2o De Khenchela à l’Ouâd-el-Abiod par le col de Tizougarine et la plaine de Medîna :
Un corps de troupe parti de Khenchela peut, en contournant le massif de l’Aourâs proprement dit, soit par le Foum-el-Kaîs, soit par la grande trouée des Menacer, atteindre le col de Tizougarine entre le Chellia et le Djebel-Seran, et de là descendre dans la plaine de Medîna. Ensuite, il franchirait le Tizi-Tellaten comme le précédent, et serait dans les mêmes conditions, qui, je le répète, pourraient devenir très-défavorables. Je ne crains pas non plus de répéter, et j’insiste avec force sur ce point, que les cartes ordinaires de l’Ouâd-el-Abiod sont inexactes et peuvent faire commettre de graves fautes.
3o De Batna ou de Rebâ’a au bordj de l’Ouâd-Taga, et de ce bordj à la passe de Bali qui domine les principaux villages des Aoulâd-Daoud, voilà certainement la route qui semble de beaucoup la préférable :
Le concours des Aoulâd-’Abdi, extrêmement précieux dans cette affaire, permet à une troupe d’atteindre très-rapidement l’Ouâd-Taga supérieur, en partant de Batna ou du moulin de Rebâ’a. Du bordj de l’Ouâd-Taga à Bali, le chemin n’est difficile que sur deux points pour des animaux non ferrés, mais il est dépourvu de végétation, et, en somme, suffisamment praticable. De Bali au col qui domine la vallée des Aoulâd-Daoud, la distance est courte. L’avantage de la troupe qui tient cette position est incalculable, surtout si elle peut s’y établir avec du canon.
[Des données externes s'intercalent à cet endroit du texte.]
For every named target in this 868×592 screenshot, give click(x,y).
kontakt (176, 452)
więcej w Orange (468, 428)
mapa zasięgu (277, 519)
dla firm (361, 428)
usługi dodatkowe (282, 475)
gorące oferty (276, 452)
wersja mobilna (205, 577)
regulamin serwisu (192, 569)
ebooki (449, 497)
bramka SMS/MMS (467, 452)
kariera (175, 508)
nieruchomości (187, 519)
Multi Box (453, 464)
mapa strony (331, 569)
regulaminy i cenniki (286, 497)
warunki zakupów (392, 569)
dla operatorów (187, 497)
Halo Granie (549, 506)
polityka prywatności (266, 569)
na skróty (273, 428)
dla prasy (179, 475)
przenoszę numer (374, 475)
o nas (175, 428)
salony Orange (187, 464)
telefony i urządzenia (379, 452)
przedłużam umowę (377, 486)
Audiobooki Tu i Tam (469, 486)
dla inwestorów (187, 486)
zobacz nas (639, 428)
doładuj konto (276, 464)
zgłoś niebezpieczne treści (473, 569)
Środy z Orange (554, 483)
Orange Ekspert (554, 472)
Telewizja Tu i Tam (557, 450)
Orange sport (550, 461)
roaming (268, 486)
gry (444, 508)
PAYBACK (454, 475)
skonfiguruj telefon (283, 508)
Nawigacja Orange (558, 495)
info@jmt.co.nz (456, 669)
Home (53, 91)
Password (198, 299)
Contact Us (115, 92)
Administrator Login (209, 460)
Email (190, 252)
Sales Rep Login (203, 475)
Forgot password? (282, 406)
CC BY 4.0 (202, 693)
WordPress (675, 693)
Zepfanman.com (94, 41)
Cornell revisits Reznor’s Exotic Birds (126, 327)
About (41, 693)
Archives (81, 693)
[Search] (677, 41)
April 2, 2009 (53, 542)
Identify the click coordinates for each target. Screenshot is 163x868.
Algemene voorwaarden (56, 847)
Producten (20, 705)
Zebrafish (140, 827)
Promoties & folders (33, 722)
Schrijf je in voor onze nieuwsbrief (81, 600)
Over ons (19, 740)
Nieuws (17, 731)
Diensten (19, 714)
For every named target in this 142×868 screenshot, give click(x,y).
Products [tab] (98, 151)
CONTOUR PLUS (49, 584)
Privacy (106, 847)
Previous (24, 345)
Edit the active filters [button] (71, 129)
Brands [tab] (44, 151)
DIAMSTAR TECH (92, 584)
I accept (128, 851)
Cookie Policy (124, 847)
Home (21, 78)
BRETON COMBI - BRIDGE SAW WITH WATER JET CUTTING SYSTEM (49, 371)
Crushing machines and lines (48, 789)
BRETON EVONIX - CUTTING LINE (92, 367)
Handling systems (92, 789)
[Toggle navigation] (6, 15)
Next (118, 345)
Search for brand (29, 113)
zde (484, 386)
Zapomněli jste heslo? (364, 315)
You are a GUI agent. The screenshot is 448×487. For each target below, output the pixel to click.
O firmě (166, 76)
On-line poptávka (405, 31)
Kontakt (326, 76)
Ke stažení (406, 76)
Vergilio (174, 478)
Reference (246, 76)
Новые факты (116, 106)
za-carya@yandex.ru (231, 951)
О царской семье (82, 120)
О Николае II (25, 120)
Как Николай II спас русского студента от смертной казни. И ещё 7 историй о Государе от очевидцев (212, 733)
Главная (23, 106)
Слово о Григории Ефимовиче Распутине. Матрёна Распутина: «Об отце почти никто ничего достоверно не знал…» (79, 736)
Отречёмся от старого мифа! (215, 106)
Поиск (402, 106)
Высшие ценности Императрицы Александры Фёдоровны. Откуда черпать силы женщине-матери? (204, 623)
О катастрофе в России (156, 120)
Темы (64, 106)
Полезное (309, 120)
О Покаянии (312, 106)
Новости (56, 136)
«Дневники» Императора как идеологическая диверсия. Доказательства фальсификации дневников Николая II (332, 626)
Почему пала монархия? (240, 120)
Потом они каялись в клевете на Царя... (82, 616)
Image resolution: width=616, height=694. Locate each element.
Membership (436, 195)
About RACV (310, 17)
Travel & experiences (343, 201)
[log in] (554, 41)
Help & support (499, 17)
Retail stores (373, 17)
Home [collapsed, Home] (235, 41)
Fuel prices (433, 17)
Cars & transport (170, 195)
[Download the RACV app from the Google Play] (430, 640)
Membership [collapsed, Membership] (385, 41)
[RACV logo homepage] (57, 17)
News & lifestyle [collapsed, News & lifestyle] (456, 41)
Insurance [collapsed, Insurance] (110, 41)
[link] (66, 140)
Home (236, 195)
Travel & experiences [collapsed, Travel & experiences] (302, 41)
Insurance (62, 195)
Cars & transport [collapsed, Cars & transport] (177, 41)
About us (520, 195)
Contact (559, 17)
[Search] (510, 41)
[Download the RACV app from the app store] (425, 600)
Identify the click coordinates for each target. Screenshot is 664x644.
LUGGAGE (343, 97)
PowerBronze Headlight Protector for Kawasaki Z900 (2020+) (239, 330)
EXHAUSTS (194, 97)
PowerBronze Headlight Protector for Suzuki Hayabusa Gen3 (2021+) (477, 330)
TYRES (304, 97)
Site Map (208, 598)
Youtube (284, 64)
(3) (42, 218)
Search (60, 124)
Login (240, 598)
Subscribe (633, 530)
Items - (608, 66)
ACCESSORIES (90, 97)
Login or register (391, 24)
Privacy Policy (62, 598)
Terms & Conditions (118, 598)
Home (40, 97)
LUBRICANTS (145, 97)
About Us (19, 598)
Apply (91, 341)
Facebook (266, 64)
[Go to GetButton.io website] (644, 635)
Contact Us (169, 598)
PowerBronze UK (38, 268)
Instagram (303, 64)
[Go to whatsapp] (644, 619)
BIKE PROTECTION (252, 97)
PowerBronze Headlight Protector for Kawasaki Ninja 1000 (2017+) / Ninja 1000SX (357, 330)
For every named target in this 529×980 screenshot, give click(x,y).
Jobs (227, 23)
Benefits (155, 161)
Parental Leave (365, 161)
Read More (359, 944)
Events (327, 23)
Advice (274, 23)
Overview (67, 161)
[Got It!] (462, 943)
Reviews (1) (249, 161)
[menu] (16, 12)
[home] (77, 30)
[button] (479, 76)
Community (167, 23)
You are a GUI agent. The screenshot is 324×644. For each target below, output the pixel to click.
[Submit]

Il lui est facile de réduire en poussière les principaux villages des Aoulâd-Daoud qui sont sous ses pieds, et de descendre ensuite, soit vers Tranimine, soit vers El-Hammâm, en se maintenant toujours au-dessus des positions ennemies et dans un air parfaitement pur.
Il existe aussi un chemin, dit chemin de Tizi-Rioul, qui conduit du bordj de l’Ouâd-Taga au-dessus d’El-Adjaj, avec embranchement sur la plaine de Medîna. Cette direction d’attaque se confond presque avec la précédente, mais elle est moins avantageuse, car, des hauteurs qui dominent El-Adjaj, on n’est pas maître des principaux villages comme de la passe de Bali.
CONCLUSION
J’ai laissé subsister, sans y rien changer, les dernières pages de ce rapport, à titre de document géographique. La vallée des Aoulâd-Daoud a été envahie par le Sud (Tranimine), par l’Est (Tizougarine) et par le Nord (Medîna), et ces trois mouvements combinés ont étouffé l’insurrection dès sa naissance. C’est dans la région du Nord que nos troupes ont rencontré la résistance la plus sérieuse ; mais, grâce au coup de vigueur de M. le lieutenant-colonel Lenoble, près du moulin de Rebâ’a, les insurgés, démoralisés, ont abandonné la position de Foum-Ksantina, et défendu faiblement leurs Thermopyles de Tob. Ensuite, nos tirailleurs n’eurent qu’à paraître à El-Hammâm. Les quelques obstinés qui voulaient résister encore désespérèrent et demandèrent le pardon.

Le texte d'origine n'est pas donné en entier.